● **Problem statement**
Repeat the entries exactly as they are written.

● **Exercise materials**
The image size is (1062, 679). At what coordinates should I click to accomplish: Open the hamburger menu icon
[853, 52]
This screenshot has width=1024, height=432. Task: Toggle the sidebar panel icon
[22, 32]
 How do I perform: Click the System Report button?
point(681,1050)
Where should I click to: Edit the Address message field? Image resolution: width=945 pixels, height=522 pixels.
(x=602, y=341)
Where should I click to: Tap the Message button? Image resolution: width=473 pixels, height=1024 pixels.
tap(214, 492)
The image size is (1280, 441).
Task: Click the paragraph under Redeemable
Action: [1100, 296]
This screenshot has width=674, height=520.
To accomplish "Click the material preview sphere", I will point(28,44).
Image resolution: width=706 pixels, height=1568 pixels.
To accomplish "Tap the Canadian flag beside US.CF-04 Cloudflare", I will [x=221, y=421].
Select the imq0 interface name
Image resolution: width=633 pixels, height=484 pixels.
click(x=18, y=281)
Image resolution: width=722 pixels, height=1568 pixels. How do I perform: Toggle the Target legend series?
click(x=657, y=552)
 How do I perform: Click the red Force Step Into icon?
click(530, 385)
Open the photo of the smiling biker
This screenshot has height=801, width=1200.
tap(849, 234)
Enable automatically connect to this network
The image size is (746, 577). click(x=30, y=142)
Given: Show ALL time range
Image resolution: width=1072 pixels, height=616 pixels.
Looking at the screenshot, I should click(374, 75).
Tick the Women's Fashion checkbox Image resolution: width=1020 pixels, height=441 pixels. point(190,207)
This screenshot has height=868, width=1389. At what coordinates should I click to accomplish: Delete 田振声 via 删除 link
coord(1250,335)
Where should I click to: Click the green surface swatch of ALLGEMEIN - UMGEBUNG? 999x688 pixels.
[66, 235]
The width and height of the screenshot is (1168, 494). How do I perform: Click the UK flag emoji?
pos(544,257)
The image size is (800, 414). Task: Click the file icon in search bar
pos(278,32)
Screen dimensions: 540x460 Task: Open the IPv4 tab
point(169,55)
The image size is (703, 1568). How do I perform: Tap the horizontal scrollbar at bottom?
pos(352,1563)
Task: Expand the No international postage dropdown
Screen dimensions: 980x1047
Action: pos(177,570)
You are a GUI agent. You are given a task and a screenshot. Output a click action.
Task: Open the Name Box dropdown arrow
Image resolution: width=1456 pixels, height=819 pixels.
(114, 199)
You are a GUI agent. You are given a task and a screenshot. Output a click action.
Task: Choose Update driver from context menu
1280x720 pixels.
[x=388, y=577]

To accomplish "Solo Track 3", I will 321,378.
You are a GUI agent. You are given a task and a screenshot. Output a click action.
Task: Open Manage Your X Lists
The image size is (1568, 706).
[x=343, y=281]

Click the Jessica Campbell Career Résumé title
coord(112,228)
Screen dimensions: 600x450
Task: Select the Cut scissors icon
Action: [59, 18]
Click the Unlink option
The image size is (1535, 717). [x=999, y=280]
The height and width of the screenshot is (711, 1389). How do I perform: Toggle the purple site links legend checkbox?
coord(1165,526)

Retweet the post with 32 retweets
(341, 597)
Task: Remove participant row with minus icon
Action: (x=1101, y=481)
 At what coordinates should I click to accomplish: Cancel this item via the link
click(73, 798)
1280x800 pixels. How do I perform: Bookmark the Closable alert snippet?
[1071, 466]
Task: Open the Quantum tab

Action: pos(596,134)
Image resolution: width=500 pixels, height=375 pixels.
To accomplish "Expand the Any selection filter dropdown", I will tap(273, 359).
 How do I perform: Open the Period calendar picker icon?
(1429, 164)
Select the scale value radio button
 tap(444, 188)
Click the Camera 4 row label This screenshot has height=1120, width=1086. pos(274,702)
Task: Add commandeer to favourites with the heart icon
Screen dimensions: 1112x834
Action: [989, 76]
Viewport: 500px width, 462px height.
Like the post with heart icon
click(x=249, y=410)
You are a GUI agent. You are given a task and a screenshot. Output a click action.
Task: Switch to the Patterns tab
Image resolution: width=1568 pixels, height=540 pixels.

● **Answer to this exercise**
The image size is (1062, 679). At what coordinates should I click to accomplish: Open the hamburger menu icon
[853, 52]
This screenshot has width=1024, height=432. Task: Toggle the sidebar panel icon
[22, 32]
 How do I perform: Click the System Report button?
point(681,1050)
Where should I click to: Edit the Address message field? Image resolution: width=945 pixels, height=522 pixels.
(x=602, y=341)
Where should I click to: Tap the Message button? Image resolution: width=473 pixels, height=1024 pixels.
tap(214, 492)
The image size is (1280, 441).
Task: Click the paragraph under Redeemable
Action: [1100, 296]
This screenshot has width=674, height=520.
To accomplish "Click the material preview sphere", I will point(28,44).
Image resolution: width=706 pixels, height=1568 pixels.
To accomplish "Tap the Canadian flag beside US.CF-04 Cloudflare", I will [x=221, y=421].
Select the imq0 interface name
Image resolution: width=633 pixels, height=484 pixels.
click(x=18, y=281)
Image resolution: width=722 pixels, height=1568 pixels. How do I perform: Toggle the Target legend series?
click(x=657, y=552)
 How do I perform: Click the red Force Step Into icon?
click(530, 385)
Open the photo of the smiling biker
This screenshot has height=801, width=1200.
tap(849, 234)
Enable automatically connect to this network
The image size is (746, 577). click(x=30, y=142)
Given: Show ALL time range
Image resolution: width=1072 pixels, height=616 pixels.
Looking at the screenshot, I should click(374, 75).
Tick the Women's Fashion checkbox Image resolution: width=1020 pixels, height=441 pixels. point(190,207)
This screenshot has height=868, width=1389. At what coordinates should I click to accomplish: Delete 田振声 via 删除 link
coord(1250,335)
Where should I click to: Click the green surface swatch of ALLGEMEIN - UMGEBUNG? 999x688 pixels.
[66, 235]
The width and height of the screenshot is (1168, 494). How do I perform: Click the UK flag emoji?
pos(544,257)
The image size is (800, 414). Task: Click the file icon in search bar
pos(278,32)
Screen dimensions: 540x460 Task: Open the IPv4 tab
point(169,55)
The image size is (703, 1568). How do I perform: Tap the horizontal scrollbar at bottom?
pos(352,1563)
Task: Expand the No international postage dropdown
Screen dimensions: 980x1047
Action: pos(177,570)
You are a GUI agent. You are given a task and a screenshot. Output a click action.
Task: Open the Name Box dropdown arrow
Image resolution: width=1456 pixels, height=819 pixels.
(114, 199)
You are a GUI agent. You are given a task and a screenshot. Output a click action.
Task: Choose Update driver from context menu
1280x720 pixels.
[x=388, y=577]

To accomplish "Solo Track 3", I will 321,378.
You are a GUI agent. You are given a task and a screenshot. Output a click action.
Task: Open Manage Your X Lists
The image size is (1568, 706).
[x=343, y=281]

Click the Jessica Campbell Career Résumé title
coord(112,228)
Screen dimensions: 600x450
Task: Select the Cut scissors icon
Action: [59, 18]
Click the Unlink option
The image size is (1535, 717). [x=999, y=280]
The height and width of the screenshot is (711, 1389). How do I perform: Toggle the purple site links legend checkbox?
coord(1165,526)

Retweet the post with 32 retweets
(341, 597)
Task: Remove participant row with minus icon
Action: (x=1101, y=481)
 At what coordinates should I click to accomplish: Cancel this item via the link
click(73, 798)
1280x800 pixels. How do I perform: Bookmark the Closable alert snippet?
[1071, 466]
Task: Open the Quantum tab

Action: pos(596,134)
Image resolution: width=500 pixels, height=375 pixels.
To accomplish "Expand the Any selection filter dropdown", I will tap(273, 359).
 How do I perform: Open the Period calendar picker icon?
(1429, 164)
Select the scale value radio button
 tap(444, 188)
Click the Camera 4 row label This screenshot has height=1120, width=1086. pos(274,702)
Task: Add commandeer to favourites with the heart icon
Screen dimensions: 1112x834
Action: [989, 76]
Viewport: 500px width, 462px height.
Like the post with heart icon
click(x=249, y=410)
You are a GUI agent. You are given a task and a screenshot. Output a click action.
Task: Switch to the Patterns tab
Image resolution: width=1568 pixels, height=540 pixels.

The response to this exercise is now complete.